*Alıştırma:*
Aşağıdaki satırlarda "Click Superior organizational abilities item" ifadesini içeren satırdan en son satıra kadar, iki uç da dahil olmak üzere, her satırı olduğu gibi yeniden yazar mısınız? Resimleri cevaba almayın.

*Veri Satırları:*
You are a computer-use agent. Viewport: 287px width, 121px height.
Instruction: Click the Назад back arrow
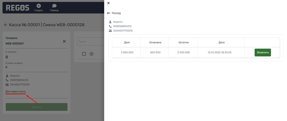pyautogui.click(x=109, y=13)
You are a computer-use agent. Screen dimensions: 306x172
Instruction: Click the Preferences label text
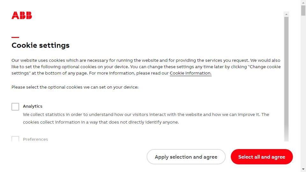pos(35,139)
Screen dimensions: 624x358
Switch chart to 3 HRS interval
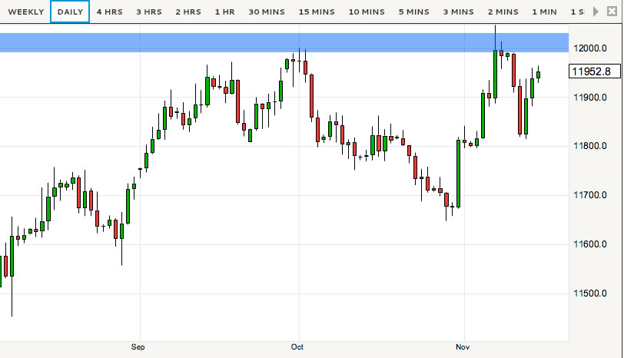(148, 12)
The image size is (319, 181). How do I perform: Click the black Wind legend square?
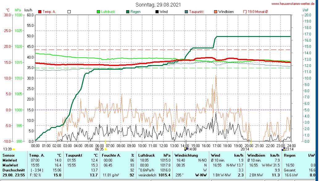click(x=157, y=12)
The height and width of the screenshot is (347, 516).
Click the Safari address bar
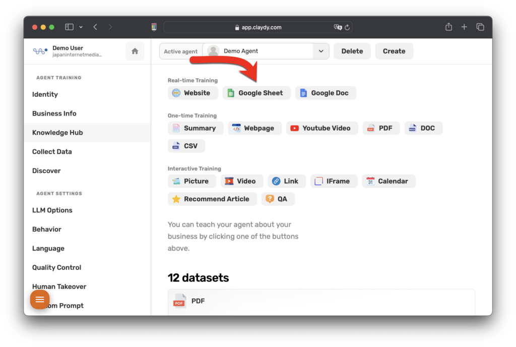258,27
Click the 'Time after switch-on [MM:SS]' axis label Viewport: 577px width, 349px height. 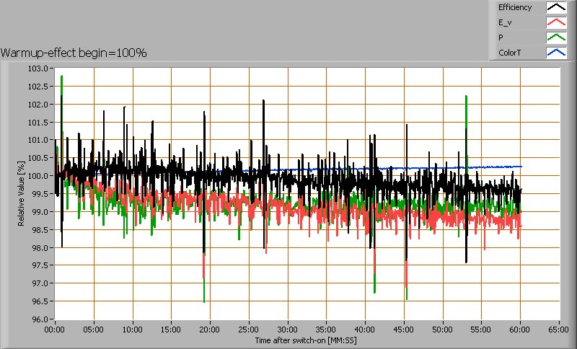(x=306, y=339)
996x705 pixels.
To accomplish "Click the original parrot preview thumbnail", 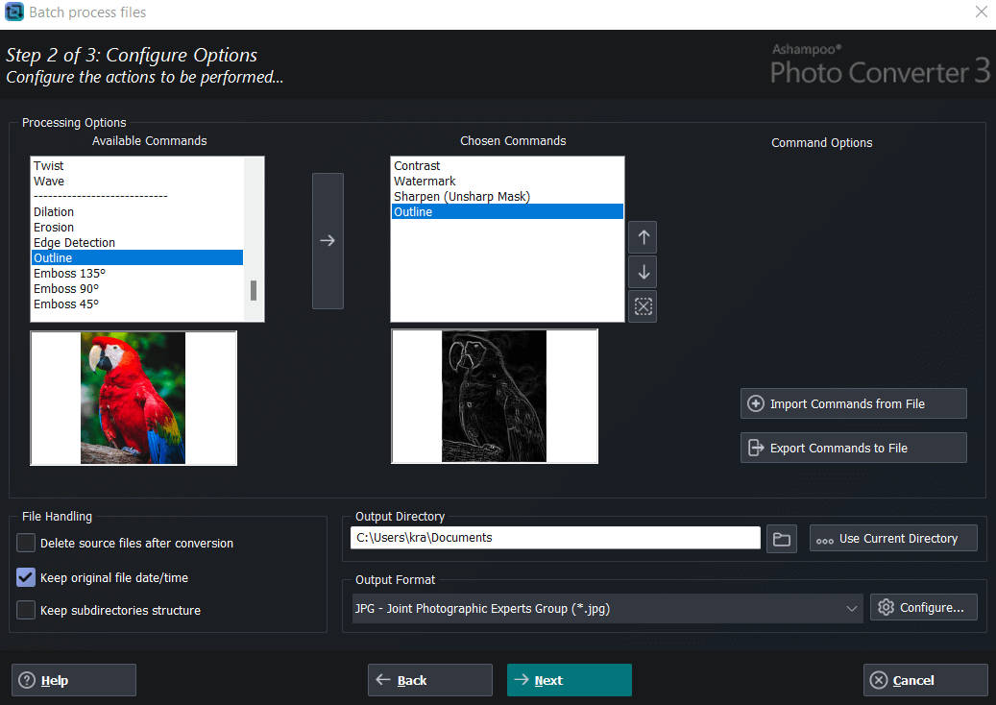I will tap(134, 397).
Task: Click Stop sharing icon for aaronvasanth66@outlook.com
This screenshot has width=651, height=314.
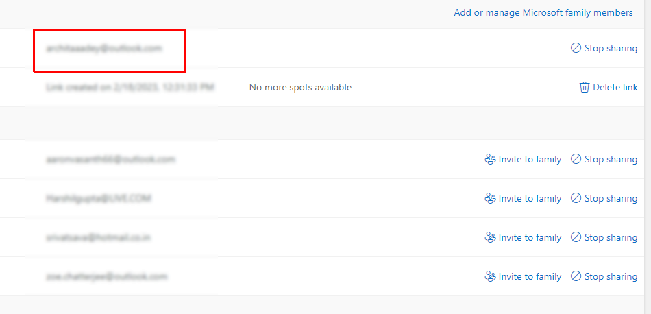Action: coord(576,159)
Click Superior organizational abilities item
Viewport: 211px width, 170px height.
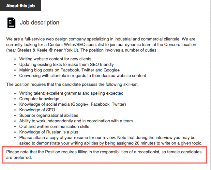point(49,116)
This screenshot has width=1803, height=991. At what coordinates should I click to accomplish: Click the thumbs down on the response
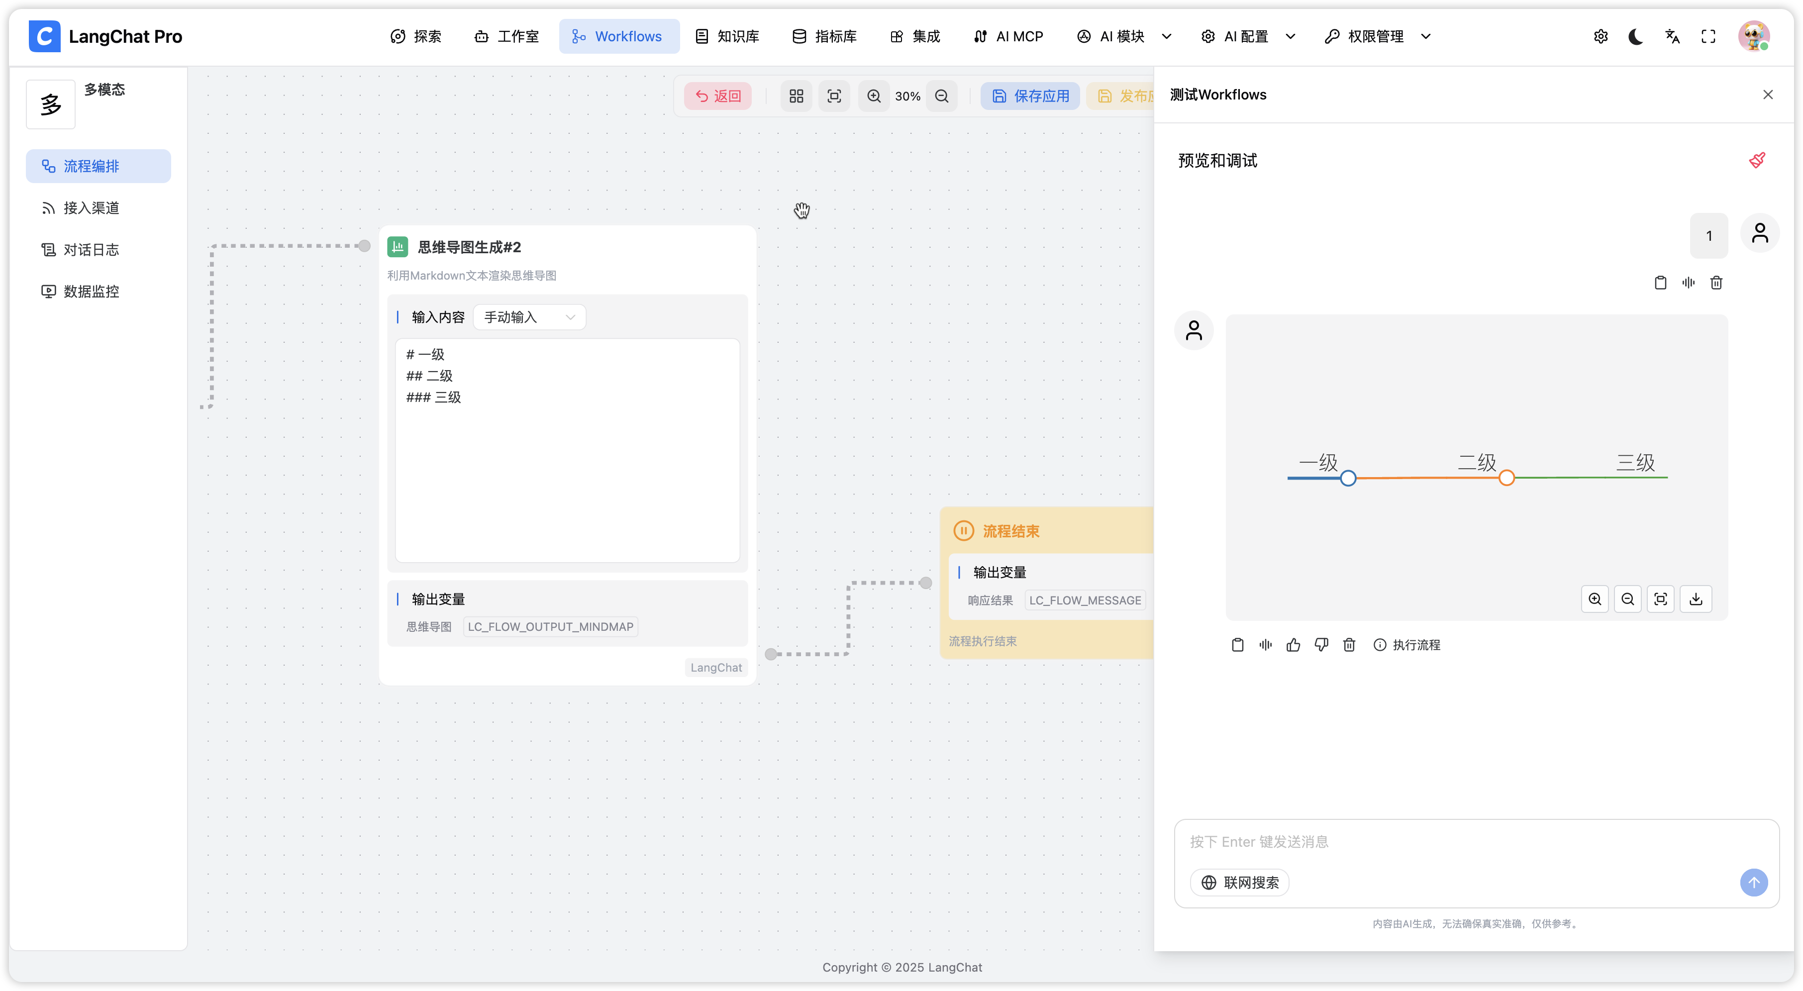[x=1321, y=645]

*Doğru Sonuç:*
Click Superior organizational abilities item
Viewport: 211px width, 170px height.
point(49,116)
This screenshot has width=1803, height=991. At what coordinates should I click to accomplish: Click the thumbs down on the response
[x=1321, y=645]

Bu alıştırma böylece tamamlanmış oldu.